• [BRANO ESTRATTO]
#####

Viaggio a Kandahar - di Mohsen Makhmalbaf

Il "viaggio a Kandahar" del titolo e' il viaggio di Nafas, una
giornalista canadese di origine afghana che vuole tornare al suo paese
di origine per salvare la sorella, che intende suicidarsi all'arrivo
dell'eclisse. Nafas si introduce illegalmente in Afghanistan e
comincia il lungo viaggio verso questa lontana citta'.

Visti alcuni articoli in cui si parlava di film eccessivamente
documentaristico, e vista la tendenza del cinema iraniano degli ultimi
anni ad essere insopportabilmente autoreferenziale, sono andato a
vedere "Viaggio a Kandahar" temendo l'ulteriore affossamento di una
filmografia ormai agli sgoccioli.

"Viaggio a Kandahar" invece dimostra che Makhmalbaf, insieme forse al
solo Kiarostami, e' uno dei registi iraniani che ha ancora qualcosa da
dire.

La macchina da presa e' sempre al posto giusto e alcune scene, prima
tra tutte la "corsa degli storpi", sono di una potenza visiva unica.
Altre sono quasi comiche nella loro dimensione documentaristica:
quando vediamo decine di uomini in burka, come possiamo non pensare
alla speculare scena di "Brian di Nazareth" in cui le donne si
dotavano di barba finta?

#####

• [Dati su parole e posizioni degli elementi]

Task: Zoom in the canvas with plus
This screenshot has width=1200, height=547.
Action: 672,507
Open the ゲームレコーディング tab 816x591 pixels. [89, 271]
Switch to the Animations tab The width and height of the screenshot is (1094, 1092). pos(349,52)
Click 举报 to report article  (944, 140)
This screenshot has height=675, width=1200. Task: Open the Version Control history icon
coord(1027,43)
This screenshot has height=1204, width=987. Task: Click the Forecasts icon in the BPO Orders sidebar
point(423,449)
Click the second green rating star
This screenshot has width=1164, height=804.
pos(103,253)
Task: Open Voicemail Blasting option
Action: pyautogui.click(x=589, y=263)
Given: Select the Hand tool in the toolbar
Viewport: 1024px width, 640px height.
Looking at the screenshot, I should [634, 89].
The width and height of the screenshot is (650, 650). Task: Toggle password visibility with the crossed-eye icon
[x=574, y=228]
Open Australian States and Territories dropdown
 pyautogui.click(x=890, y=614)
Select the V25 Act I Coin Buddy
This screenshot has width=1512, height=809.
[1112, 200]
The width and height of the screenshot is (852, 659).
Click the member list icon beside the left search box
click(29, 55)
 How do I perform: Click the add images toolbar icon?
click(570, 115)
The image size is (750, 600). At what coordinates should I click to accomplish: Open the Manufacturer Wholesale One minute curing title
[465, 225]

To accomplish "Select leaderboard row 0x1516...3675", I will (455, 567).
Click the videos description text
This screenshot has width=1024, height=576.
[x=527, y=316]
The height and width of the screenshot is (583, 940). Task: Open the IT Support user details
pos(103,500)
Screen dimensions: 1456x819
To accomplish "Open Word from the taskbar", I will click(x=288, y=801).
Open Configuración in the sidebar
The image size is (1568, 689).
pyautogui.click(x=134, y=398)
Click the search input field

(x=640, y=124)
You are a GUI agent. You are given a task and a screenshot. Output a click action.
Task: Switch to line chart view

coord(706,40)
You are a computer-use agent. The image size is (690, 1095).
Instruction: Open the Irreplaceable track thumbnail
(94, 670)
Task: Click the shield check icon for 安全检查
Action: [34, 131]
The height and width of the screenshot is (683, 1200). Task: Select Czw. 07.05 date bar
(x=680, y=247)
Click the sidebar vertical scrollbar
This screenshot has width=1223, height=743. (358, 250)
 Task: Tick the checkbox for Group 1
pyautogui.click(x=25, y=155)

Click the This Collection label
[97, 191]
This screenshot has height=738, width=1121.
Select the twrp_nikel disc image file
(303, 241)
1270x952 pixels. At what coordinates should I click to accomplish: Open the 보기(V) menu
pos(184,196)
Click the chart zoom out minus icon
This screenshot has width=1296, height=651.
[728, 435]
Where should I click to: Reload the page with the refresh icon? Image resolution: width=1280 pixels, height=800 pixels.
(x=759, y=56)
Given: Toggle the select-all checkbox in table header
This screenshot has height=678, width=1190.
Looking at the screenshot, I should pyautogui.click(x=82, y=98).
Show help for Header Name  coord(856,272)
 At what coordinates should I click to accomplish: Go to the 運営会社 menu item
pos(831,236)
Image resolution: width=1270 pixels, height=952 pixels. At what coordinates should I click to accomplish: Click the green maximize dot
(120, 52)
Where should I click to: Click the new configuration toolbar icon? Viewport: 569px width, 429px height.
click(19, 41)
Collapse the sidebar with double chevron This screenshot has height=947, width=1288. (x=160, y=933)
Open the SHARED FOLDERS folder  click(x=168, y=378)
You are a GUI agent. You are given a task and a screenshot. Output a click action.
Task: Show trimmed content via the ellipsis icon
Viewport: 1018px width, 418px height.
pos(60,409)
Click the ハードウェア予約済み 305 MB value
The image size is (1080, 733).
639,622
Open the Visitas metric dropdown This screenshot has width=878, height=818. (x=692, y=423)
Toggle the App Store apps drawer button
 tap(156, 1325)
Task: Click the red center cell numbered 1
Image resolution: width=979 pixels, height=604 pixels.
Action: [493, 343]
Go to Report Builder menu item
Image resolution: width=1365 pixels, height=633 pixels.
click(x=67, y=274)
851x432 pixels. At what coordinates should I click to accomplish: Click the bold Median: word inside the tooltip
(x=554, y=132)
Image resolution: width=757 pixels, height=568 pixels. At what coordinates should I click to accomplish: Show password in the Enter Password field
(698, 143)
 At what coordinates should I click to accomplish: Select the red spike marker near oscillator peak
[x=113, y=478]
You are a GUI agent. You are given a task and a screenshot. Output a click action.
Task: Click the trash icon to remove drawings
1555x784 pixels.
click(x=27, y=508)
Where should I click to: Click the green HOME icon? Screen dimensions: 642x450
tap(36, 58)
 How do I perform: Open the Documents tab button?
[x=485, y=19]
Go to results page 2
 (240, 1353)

#####

• [COSA SI CHIEDE]
[A] Nell'elenco, puoi modificare le righe dalla riga con "At what coordinates should I click to accomplish: Go" fino alla riga con "tap(156, 1325)" inclusa, sostituendo "sidebar" con "side panel" e lasciando invariato tutto il resto?
[B] Come prosegue la recensione di "Viaggio a Kandahar"? Riprendila partendo dopo l'ultima frase riportata.

• [RISULTATI PER COMPITO]
[A]
 At what coordinates should I click to accomplish: Go to the 運営会社 menu item
pos(831,236)
Image resolution: width=1270 pixels, height=952 pixels. At what coordinates should I click to accomplish: Click the green maximize dot
(120, 52)
Where should I click to: Click the new configuration toolbar icon? Viewport: 569px width, 429px height.
click(19, 41)
Collapse the side panel with double chevron This screenshot has height=947, width=1288. (x=160, y=933)
Open the SHARED FOLDERS folder  click(x=168, y=378)
You are a GUI agent. You are given a task and a screenshot. Output a click action.
Task: Show trimmed content via the ellipsis icon
Viewport: 1018px width, 418px height.
pos(60,409)
Click the ハードウェア予約済み 305 MB value
The image size is (1080, 733).
639,622
Open the Visitas metric dropdown This screenshot has width=878, height=818. (x=692, y=423)
Toggle the App Store apps drawer button
 tap(156, 1325)

[B]
La storia e' interessante, e dimostra se mai ce ne fosse bisogno come
Makhmalbaf sia attento a quello che succede: confezionare un film
sulla situazione dell'Afghanistan qualche mese prima di questa crisi
non e' certo un colpo di fortuna, ma un sintomo di come le cose sono
davanti agli occhi di chi le sa vedere.

Ci sarebbe qualcosa da ridire sul finale, bello ma eccessivamente
iraniano (e' mai possibile che i film iraniani finiscano tutti allo
stesso modo? A questo punto il finale di "Viaggio a Kandahar" non e'
certo meno banale dell'happy end di un film americano), ma sembrerebbe
quasi di cercare il pelo nell'uovo. Perche' "Viaggio a Kandahar" per
immagini, volti, tematiche, e' un grande film, e questo nessuno puo'
negarlo.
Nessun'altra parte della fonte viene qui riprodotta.